How CIOs Can Make Mergers, Acquisitions and Divestitures Work for Them

Tips for effectively managing IT in a MAD world, from staff support and business expectations to juggling priorities.

By Ali Bandukwalla, Pavel Krumkachev, Shalva Nolen and Rajat Sharma
Fri, June 06, 2008

CIO

The Problem: Managing Uncertainties and Expectations

The complexities of mergers, acquisitions and divestitures (MAD) can be chaotic for IT organizations. Knowing that IT's performance can impact the results of a deal, today's CIOs prioritize IT integrations or divestitures. Even the most seasoned IT executives worry about an integration's budgetary impact and recognize the advantages of quick completion. Common questions include:

MAD IT projects can sometimes adversely impact a deal because of the following:

  • Misalignment between IT and business strategy.
  • Lack of organization-readiness efforts prior to an M&A deal.
  • The complex nature of integrations and divestitures.

Beyond the obvious subject of synergies, it's important to identify how CIOs can use MAD activities as a platform to demonstrate IT's business value. Based on interviews with several IT executives, we examined critical decisions and common causes of failed MAD IT projects. The interviews helped us better understand the challenges of integrating or divesting various IT functions. The real-life lessons learned can benefit other CIOs preparing agile IT organizations and their companies for future deals.

Scenario: A Highly Customized Merger of Equals

To accelerate growth, establish greater market penetration and improve the customer experience, two companies merged. The IT team began planning for the integration, which included the activities necessary to support both "day one" integration—operations on the day the merger was legally completed—and the eventual goal of integrating all people, processes and technology, namely:

  • Readying infrastructure, such as e-mail, domain, and active directory, and integrating HR, payroll, and benefits policies and systems;
  • Upgrading the acquirer's existing ERP suite to enable a common ERP platform;
  • Merging all systems, processes, policies and procedures across organizations.

Challenges: Experience—and Time—Are at a Premium
In addition to the typical implementation challenges described above, this project faced the following issues:

  • Lack of integration experience. Most IT employees had production support experience; none had performed an integration of this size.
  • Lack of experience in infrastructure and application consolidation. One organization lost several key employees after the merger. Complicating matters, geographical separation of the two organizations meant that application and infrastructure knowledge resided in two locations, making collaboration and information exchange difficult.
  • Limited system access prior to day one. Legal and compliance issues prevented direct access to one of the company's IT systems, so information exchange prior to the deal closing had to be conducted in an isolated, "clean room" environment.
  • Poor data quality. Business-critical contract manufacturing required uninterrupted service and complex customized applications for procurement processes. One company's system data had quality issues due to back-end updates, poor governance processes and unpurged, obsolete data.
  • Aggressive implementation time line. If the team missed any deadlines, the integration go-live window would be delayed by at least three months to allow for the quarter- and year-end financial closing process. Consequently, even a small delay in system integration could jeopardize projected merger synergies.

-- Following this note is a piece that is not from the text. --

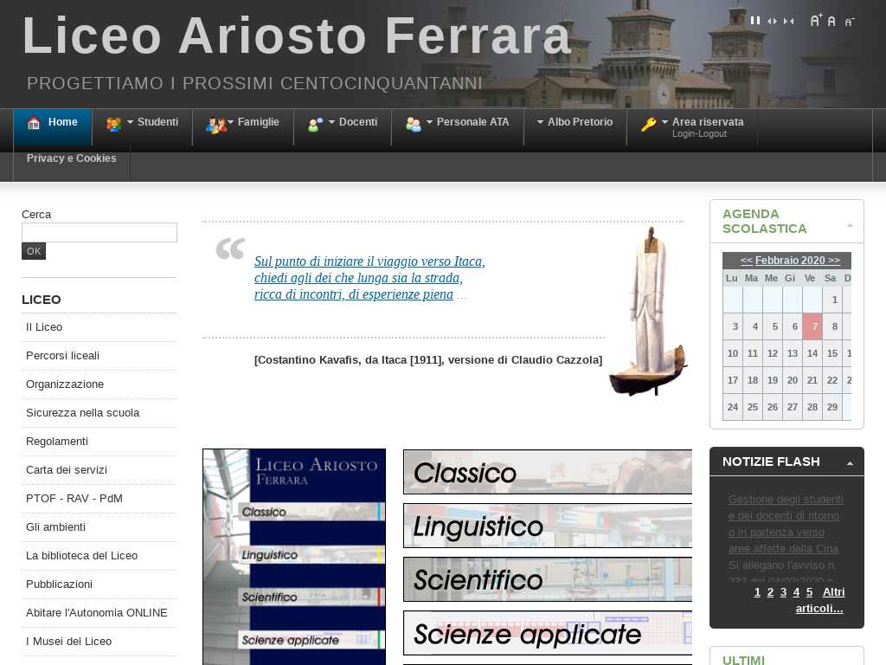
Task: Open Percorsi liceali in the sidebar
Action: pos(62,356)
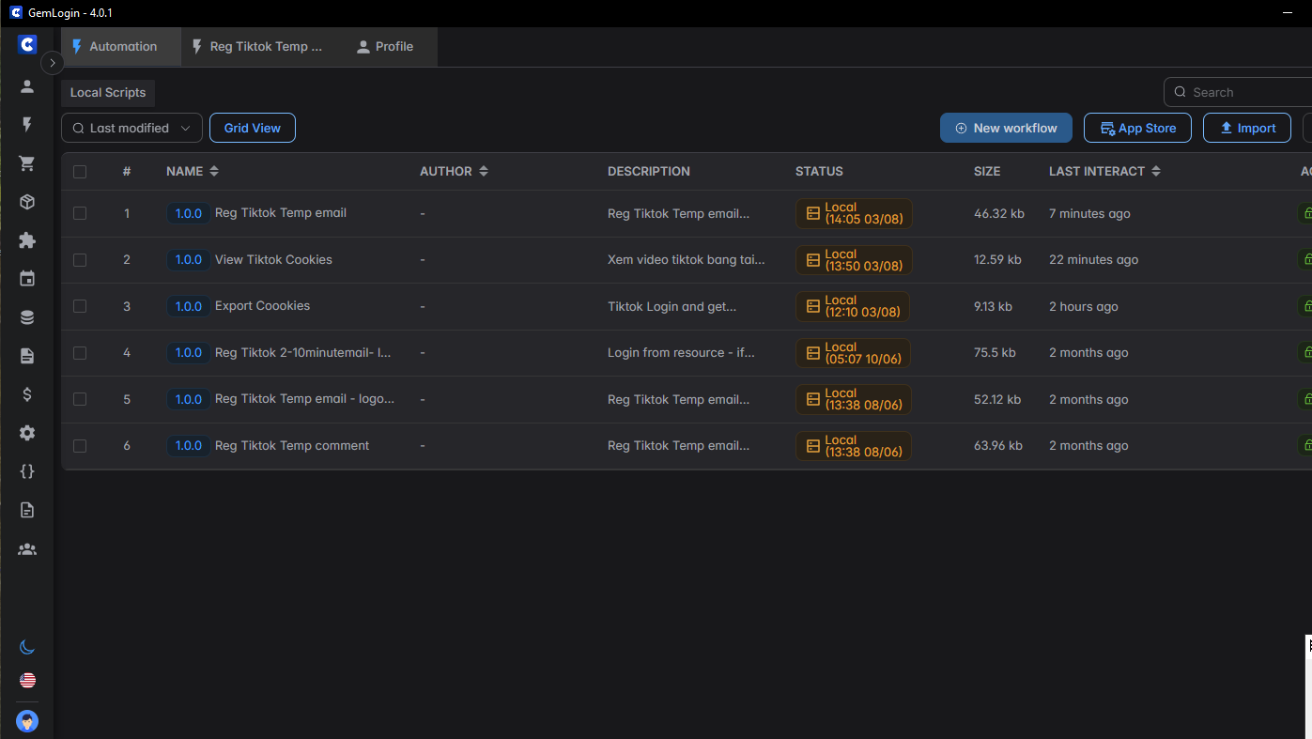Click the Import button
Image resolution: width=1312 pixels, height=739 pixels.
click(x=1247, y=128)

Resolution: Keep It Quick and Simple
The team relied on experience, patience and rigor to overcome these challenges and consolidate and integrate the two organizations' IT systems within just eight months. The team used an ERP application to support the combined employee force with day-one, HR-related services. Integrated order management, finance and support functions soon followed to provide uninterrupted customer service and support. Although productivity and revenue metrics weren't possible, the team recorded the following achievements:

  • ERP instances were consolidated 90 days after the transaction closing.
  • Integration synergies met and exceeded estimates.
  • The team rationalized its IT applications portfolio.
  • The integration supported business synergies and end-state plans.
  • The restructured IT organization successfully supported the newly merged company.

Several critical factors led to the successful IT integration:

  • Limiting the integration's complexity by adhering to an "adopt and go" philosophy;
  • Involving the IT organization early;
  • Clearly communicating expectations for quick integration;
  • Proactively retaining and involving key IT leadership resources from each organization;
  • Using a loosely coupled, modular integration architecture to limit dependencies, expedite application and data consolidation, and provide flexibility and scalability for future M&A initiatives.